They say celebrating your golden year of existence on this planet is achieving a milestone in your life. Your own contemporaries say…age is just a number…your friends say, you look like your son’s sister. Your younger friends feel you are now middle aged belonging to a different genre and for our elders we are still young. Basically, no one is being truly honest…their perspective is superficial or they simply want to make us cheery. I believe, accomplishing five decades is a triumph and is momentous…a time of celebration and acceptance…a harbinger to set some new goals for future.
I feel every age has its own significance, every year added is a milestone, every phase is a discovery, every number is a breakthrough. Sometimes aspirations riding high on a horseback, sometimes passion running cool on a mobike…always family the priority but friends occupying a special niche in the heart. At the threshold of 50s…I’m forced to think what is it that segregates me from the younger and hails me to the senior tribe. My heart still beats 75 times in a minute, I think my sight is perfect 6/6 still…though I now require an aid for reading, I probably indulge in more physical exercise than I used to earlier…so what is it that I’m losing? On introspection I realized that I am only gaining…a few extra pounds, some scarce silvery streaks….temperature tantrums and mood swings (hormones to be blamed)…a few faints lines of crow’s feet forming, reminder of my incessant smile….all things earned over the years.
The rendezvous with life’s most fascinating period which was not always sunshine and rainbows, involved traveling from black and white to a vibrant era, handwritten letters to iMessages, possessing finite number of dresses to a closet full…waiting for occasions to celebrate to everyday being a celebration, kindle or notepads replacing the story books, online games taking over the outdoor fun, acquiring knowledge from books and manuals to the vast ocean of knowledge just a click away…the change in century made the distance between the other part of the world and stars equally achievable. All fairy tale fantasies becoming more believable but always with a zest for keeping pace with time.

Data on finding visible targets
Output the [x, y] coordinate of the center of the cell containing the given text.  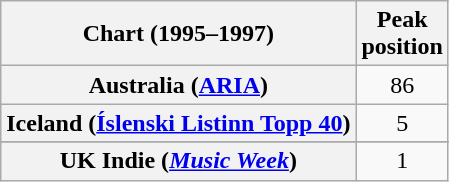
86 [402, 85]
5 [402, 123]
Australia (ARIA) [178, 85]
Peakposition [402, 34]
UK Indie (Music Week) [178, 161]
1 [402, 161]
Iceland (Íslenski Listinn Topp 40) [178, 123]
Chart (1995–1997) [178, 34]
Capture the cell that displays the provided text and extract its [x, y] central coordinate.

> [What you need to do] Extend the essay on turning fifty, picking up after its last sentence. These records were taken from a separate source.

> [Answer for this exercise]
The roller coaster ride so far has been full of thrills, new learnings, achievements, disappointments, attainments along with beautiful people sewn into the fabric of my life…some unforgettable and few a blessing. All stages of life being lived up to well and excited about what the future holds. From a carefree,chirpy toddler to a happy-go-lucky teenager transforming into a composed and confident adult partaking responsibilities as they unfolded slowly, metamorphosed into a caring partner and a doting mother…with years just slipping by, jostling and cruising my way emerging stronger than ever (sounds like an adventure…rightly so, as it’s a journey into unknown). At some point of time, it was not easy to declare my age in front of others (as goes the belief, it’s rude to ask a woman her age) but today I feel proud and do not hesitate…this tectonic shift probably occurs in everyone’s life, when maturity replaces puerility.
In this landmark year…standing at the doorstep, of new milestones to be achieved with promising horizons, it is imperative to reset certain perspectives…enjoy life more and evaluate what is important and what’s not. Change does not come overnight. Till the time, energy and vigor allows…keep rocking and keep proving that age is in the mind only, do not allow it to seize your heart or come in the way of your lifestyle and growth. As rightly said “You are never too old to set another goal or to dream a new dream.”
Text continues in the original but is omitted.